→ Exercise
Where the line containing "Instruction: Add a" appears in the entries below, begin there and output every line through the last, exactly, minus the pictures.

→ Stored data

----

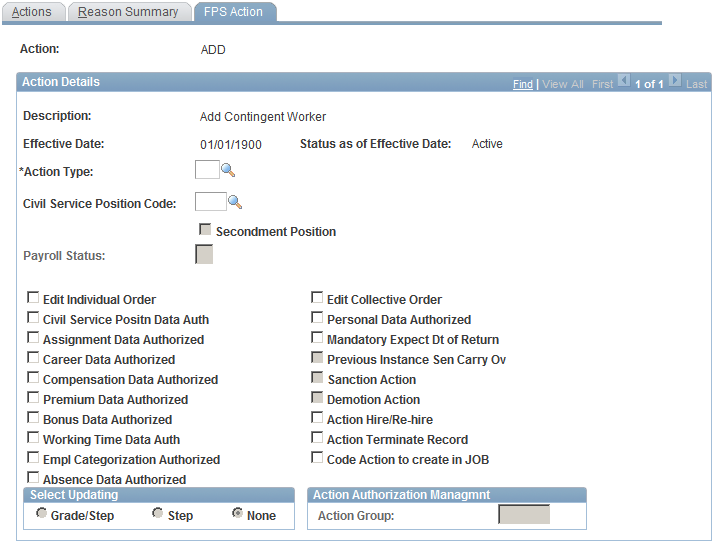
Task: Select the FPS Action tab
Action: point(235,11)
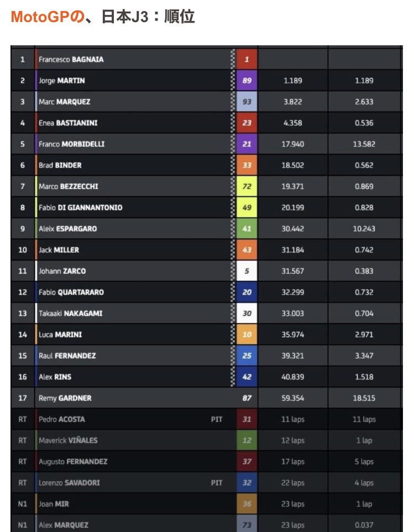Click Takaaki NAKAGAMI number 30 badge
Viewport: 414px width, 532px height.
(247, 313)
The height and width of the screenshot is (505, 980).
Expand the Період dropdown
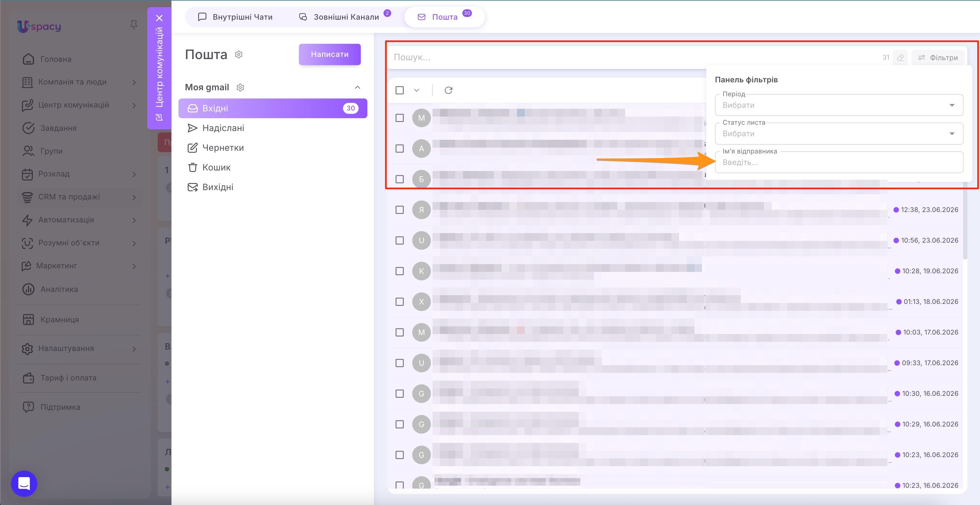pos(839,105)
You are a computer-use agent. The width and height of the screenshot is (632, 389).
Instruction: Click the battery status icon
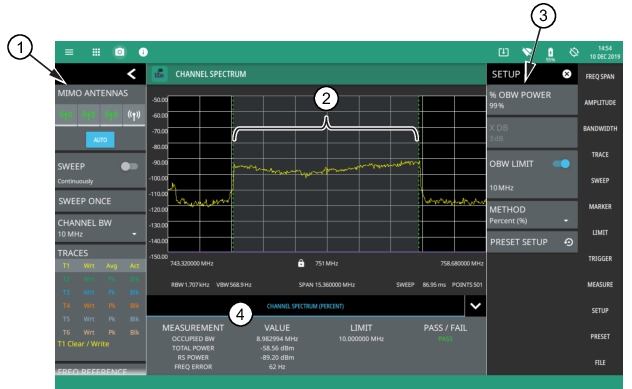[x=550, y=53]
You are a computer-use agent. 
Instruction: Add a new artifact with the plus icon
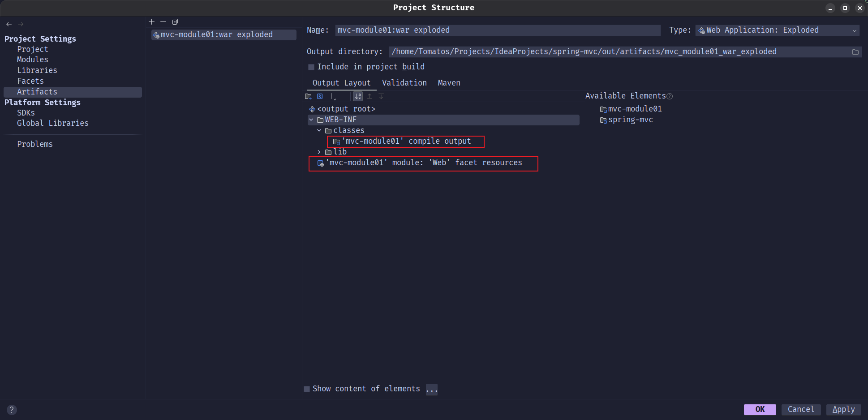point(151,22)
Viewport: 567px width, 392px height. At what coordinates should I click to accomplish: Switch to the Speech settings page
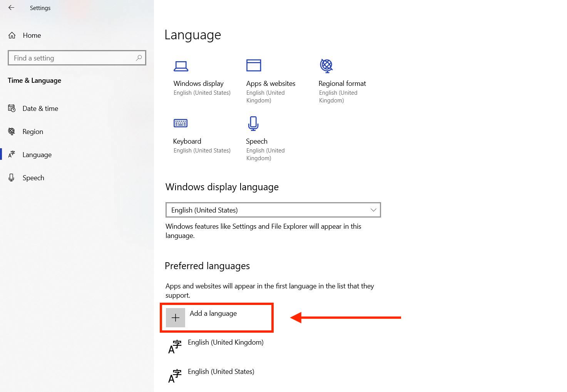[x=33, y=178]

----

→ Task result
Instruction: Add a new artifact with the plus icon
point(151,22)
Viewport: 567px width, 392px height. At what coordinates should I click to accomplish: Switch to the Speech settings page
[x=33, y=178]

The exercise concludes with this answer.